The viewer’s gaze is simultaneously enticed to ‘look through’ the composition of seemingly-floating black dots into an imaginary void, as well as ‘to focus’ on the embedded face in the foreground. However, the face in “Ein See” is only revealed vaguely as we can make out two sets of blue eyes, a red nose and green mouth, in bright primary colors. The palette of “Ein See”, with its bold contrasts and a superimposed face defined only by flecks of color, are the main signifiers of this painting, both sculptural and open at the same time.

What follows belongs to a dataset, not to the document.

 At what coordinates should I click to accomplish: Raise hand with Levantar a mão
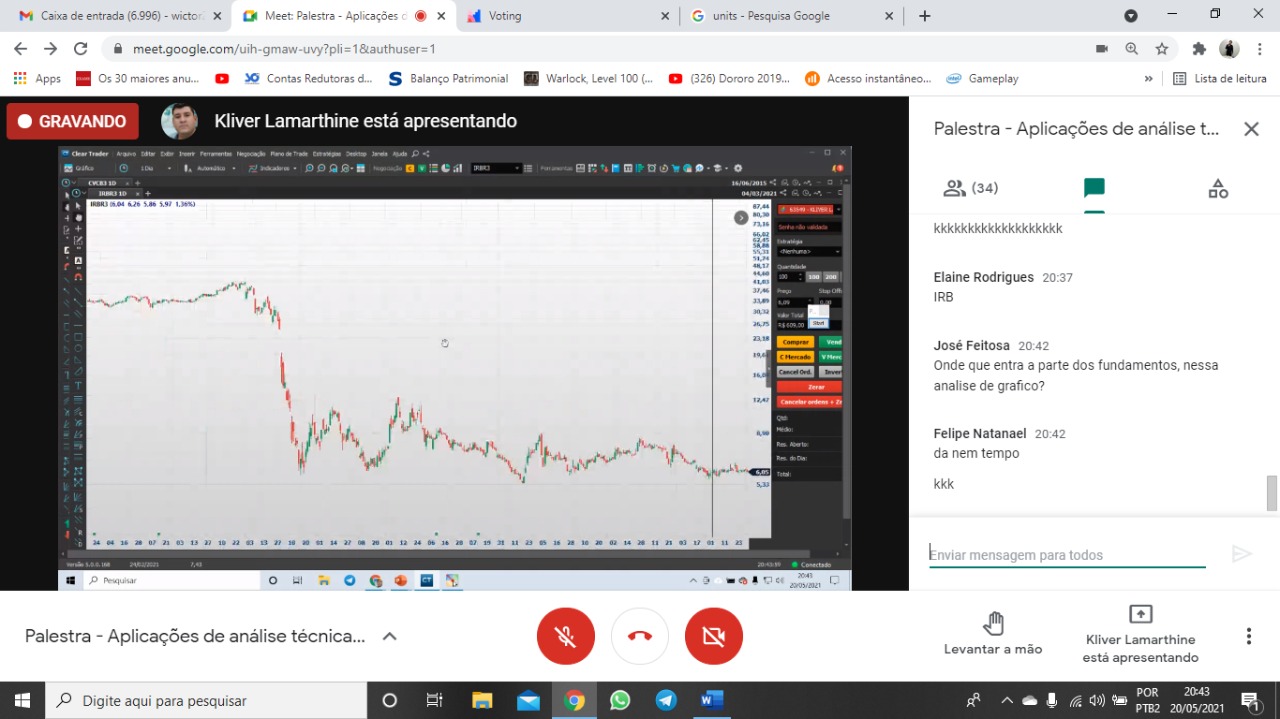point(992,634)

Whereas the artist’s earlier works were characterized by a toughness in both subject and technique, this series instead utilizes loose, unexpected strokes. “A Lake” tests the limits of representational clarity and creates a dizzying spatial dynamic. Here, Baselitz renders the possibilities of movement, which brings his entire body of work into a different light.
Major recent exhibitions include Pivotal Turn, Metropolitan Museum of Art, New York (2021); Die Schenkung, Pinakothek der Moderne, Munich (2019); Baselitz – Academy, Galleria dell'Accademia, Venice (2019); Georg Baselitz: Six Decades, Fondation Beyeler, Basel, traveling to the Hirshhorn Museum and Sculpture Garden, Washington, DC (2018); Georg Baselitz: Preview with Review, Hungarian National Gallery, Budapest (2017); The Heroes, Städel-Museum, Frankfurt, Germany; travelling to Moderna Museet, Stockholm, Sweden; Palazzo delle Expozioni, Rome, Italy; Guggenheim Bilbao, Bilbao (2016-2017).

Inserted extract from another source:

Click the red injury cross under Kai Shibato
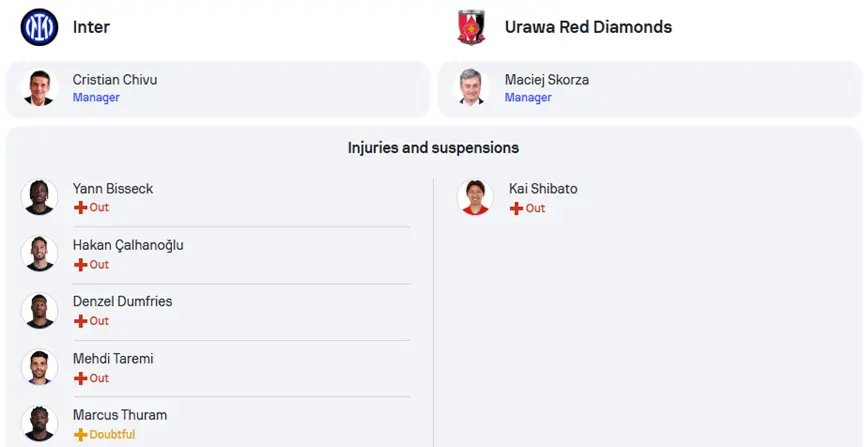 pyautogui.click(x=516, y=208)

A.R. Penck (1939-2017) is one of the most important and influential artists to emerge from the post-war period. Born Ralf Winkler in Dresden, East Germany, he adopted the pseudonym “A.R. Penck” in 1968 to counter his recurring difficulties with East German authorities and to be able to show his work in West Germany. Thanks to Michael Werner and fellow artists including Georg Baselitz and Jörg Immendorff, A.R. Penck’s paintings were smuggled westward, where they caused a sensation.
A.R. Penck’s life’s work was to create a means of visual expression capable of addressing the entire range of social and political issues facing modern man. He invented a profound and vital pictorial language during a period of political division and a looming nuclear threat. He called this language “Standart”, a neologism that combines “art” with “standard”, a German word referring to an established mode or system. Abiding interests in science fiction, cybernetics, and information architecture guided his art toward an investigation of the relationships between man and society’s pervasive systems of power, access and control.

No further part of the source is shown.